Thanks to the scaffolding in place in the IRdisplay and repr packages, Xeus-R is also able to emit richer displays through mime bundles.

Screenshot of a Jupyter notebook with 2 cells with R code. The first cell [16] contains the command display(1:10). The output shows a rich representation of 1:10: the numbers 1 to 10 separated by dots. The second cell [17] also uses the display function to create a rich display of the first 6 rows of the mtcars data frame: display(head(mtcars)). The result presents the data frame as a well formatted table display with alternating shading for rows to improve readability.

In contrast with IRkernel, the rich displays need to be explicitly requested with the display() function.
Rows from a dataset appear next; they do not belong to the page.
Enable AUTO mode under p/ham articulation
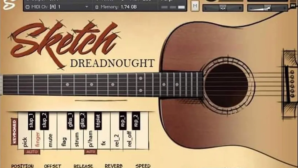Image resolution: width=298 pixels, height=168 pixels. [x=91, y=151]
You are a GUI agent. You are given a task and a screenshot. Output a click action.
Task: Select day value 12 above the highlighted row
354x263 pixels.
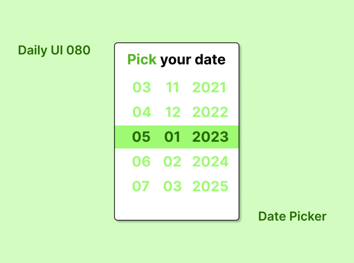pyautogui.click(x=173, y=112)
There are cases however, such as HTML widgets, where automatic rich display makes the most sense because a text/plain representation is not valuable.

Screenshot of a Jupyter notebook cell [24] showing R code that uses packages htmltools and plotly to create an HTML widget with 2 plotly-powered histograms. The result first shows information messages about conflicts, then shows two typical plotly-powered histograms. The top histogram shows a selection, indicating that the display is about to be zoomed in a smaller value range, to show that the HTML widget can be interacted with.
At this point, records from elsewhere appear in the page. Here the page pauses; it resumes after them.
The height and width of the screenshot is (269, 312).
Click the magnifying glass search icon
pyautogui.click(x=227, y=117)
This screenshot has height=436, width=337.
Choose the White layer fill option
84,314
Xeus-R also supports contextual help and includes a basic completion system, based on the internal utils::.getTokenFromLine() system.

Screenshot of a Jupyter notebook interface with an open R code cell and a contextual help panel side by side. On the left side, the code cell is active with the incomplete R function call “rnorm(“ being typed, and an auto-completion tooltip showing the options “n=”, “mean=”, “sd=”. The tooltip also shows a repetition of the function name “rnorm”. On the right side, the contextual help panel shows the documentation for the rnorm function.

Installation and Getting Started

At the time of writing this article, Xeus-R is only available and tested to work on Unix-based systems. We consciously decided to focus initial efforts on features rather than platform comprehensiveness, but we should be able to fix this soon enough.

The easiest way to get up and running with Xeus-R is to install it from conda-forge:

mamba install xeus-r

Instructions to build from source are available in the github repository for Xeus-R: https://github.com/jupyter-xeus/xeus-r

Looking ahead: JupyterLite Integration

Another benefit of a Xeus-based approach is that it has been designed in a way that supports in-browser experience to power JupyterLite. Together with the recent developments around WebR, we can envision R becoming a first-class citizen in the JupyterLite world.

This is an exciting vision and will serve as our North Star ⭐️ for future developments of Xeus-R.

Conclusion

Join us in welcoming Xeus-R, a Jupyter kernel for R that leverages the robust foundation of Xeus architecture. R is a language of paramount importance for Data Science and Scientific Computing and it rightfully deserves its place as a first-class citizen within the Jupyter ecosystem.

We firmly believe that Xeus-R has the potential to become a reference implementation for an R kernel, well positioned to tackle the challenges of the ever-evolving landscape of in-browser Scientific Computing, a promising future led by the JupyterLite and WebR projects.

Acknowledgements

The work by Romain François on Xeus-R was funded by QuantStack.

Author Bio

Romain François is a prominent figure in the R community, recognised for his longstanding contributions to R programming and Data Analysis. With a profound passion for open-source software and commitment to advancing the capabilities of R, he has earned a well-deserved reputation as a respected expert.

Romain’s expertise encompasses a wide spectrum of R-related fields, including package development, data manipulation, and interoperability with other programming languages. He is widely recognized for his work on packages like dplyr, which has become a cornerstone for efficient data manipulation in R, and for his contributions to Rcpp, a library that bridges the power of C++ with R for optimizing R packages and enhancing performance.